Alıştırma görevleri –
1 – Peygamber Efendimizin doğumunu anlatan metne göre bu doğum tarihi, Mansurforî ile Mahmut Paşa'nın tespitine göre hangi miladi tarihe denk gelir?
2 – Peygamber Efendimizin doğumunu anlatan metni, son cümlesinden sonra kaldığı yerden sürdürün.

Belge bölümü –
══════════

İnsanlar genellikle belli bir konuma geldikten sonraki yönleri ile bilinirler. Önceki dönemleri, özellikle doğum ve doğum sonrasına tekabul eden yönleri pek bilinmez. Fakat Fahr-i Kâinat Efendimizinki farklıdır… Ana rahmine inişinden doğumuna, çocukluğundan gençliğine, Peygamberliğinden vefatına kadar hayatının her safhası en ince ayrıntılarına kadar tesbit edilmiştir.
Nüfus kayıtlarının tutulduğu dönemlerde hatta yakın tarihimizde bile bir kısım insanların doğum tarihleri ve nesepleri tartışılırken, Peygamber Efendimizin (s.a.v.) şeceresi (soy kütüğü)’nin, yukarıda belirttiğimiz biçimde Hz. Âdem’e kadar uzanması, gerek inanan taraftarlarının gerekse inanmayan muhaliflerinin/karşıtlarının, onunla yakından ilgilendiklerinin açık örneğidir. Her kelimenin/kavramın altında başka anlamlar arayan misyonerlerin ve oryantalistlerin bu konuyu didik didik etmeleri, bunun önemini bir kere daha kuvvetlendirmektedir.
Resûlüllah Efendimizin (s.a.v.) Fil Senesi(10)nde ve Fil Hâdisesinden 52 gün sonra, İran Kisrası (Kralı) Nuşirevan’ın krallığının 40. yılında, Rebiulevvel ayında bir pazartesi gecesi sabaha karşı dünyaya geldiği hususunda hemen hemen bütün siyerciler ve tarihçiler ittifak etmişlerdir. O pazartesi gecesinin de, 12 Rebiulevvel olduğu, İbn Hişam’ın rivayetinde ifade edilmiştir.(11) Bu tarih, Büyük Alim Muhammed Süleyman el-Mansurforî ile astronomi alimi Mahmut Paşa’nın tesbitine (ve bizim de hesaplarımıza) göre 20 nisan 571 tarihine tekabül etmektedir.

══════════

Veri satırları –

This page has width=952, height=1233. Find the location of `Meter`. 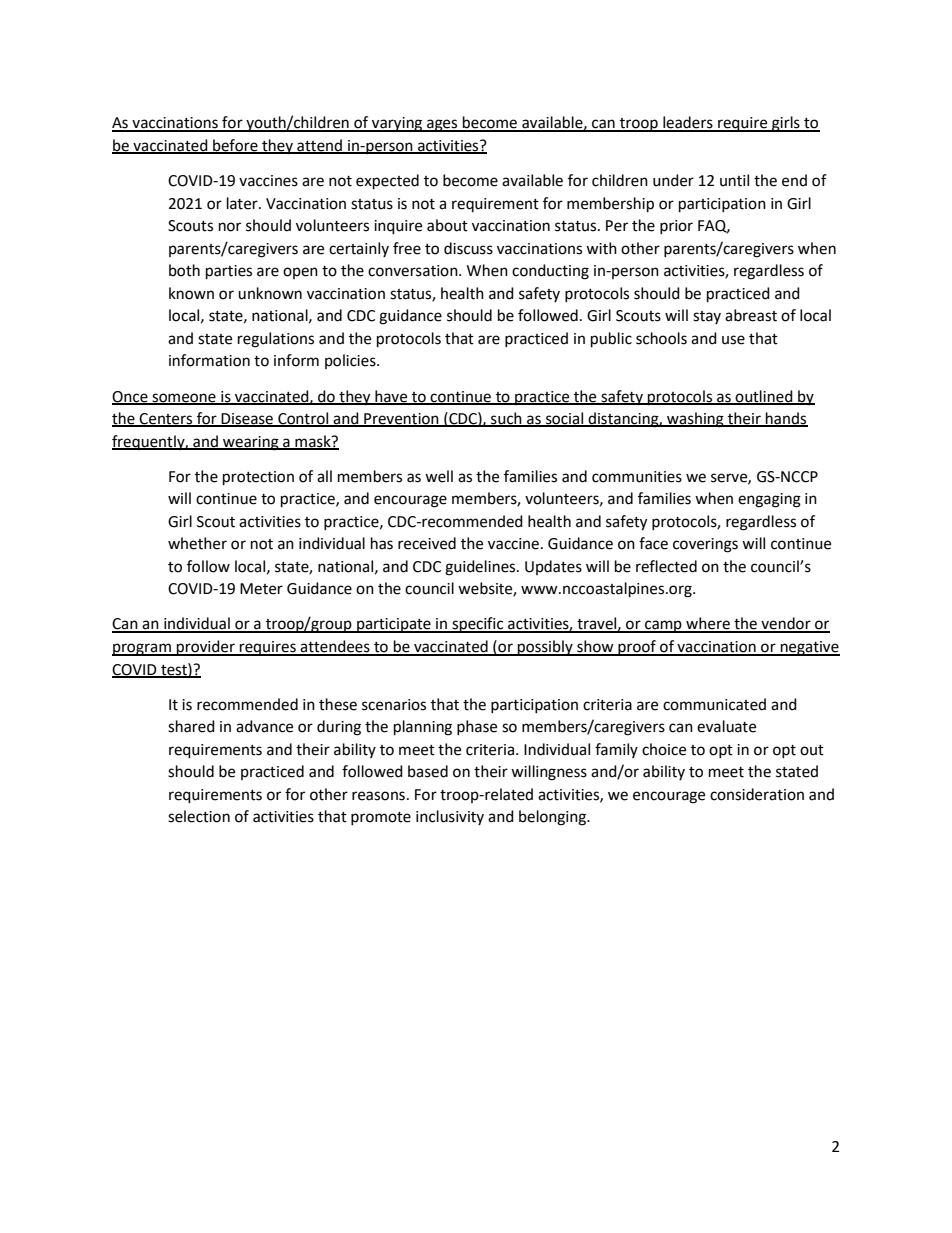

══════════

Alıştırma yanıtları –
1 – 20 Nisan 571 tarihine denk gelir.

2 –
Bu tarih birçok ilim ehli tarafından esas alınmış olmakla birlikte, bazı siyerciler de bunun dokuz Rebiulevvele rastladığını söylemişlerdir. Ancak 9 Rebiulevvel Cumartesi’ye denk gelmektedir. Bunun da bilinmesi gerekir.
İbn Sa‘d Resûlüllah Efendimizin annesinin şöyle dediğini nakleder:
“Onu dünyaya getirdiğimde benden bir nur çıktı ve Şam””daki sarayları aydınlattı”
Ahmed b.Hambel de İrbad b. Sariye’den buna yakın bir rivayette bulunmuştur.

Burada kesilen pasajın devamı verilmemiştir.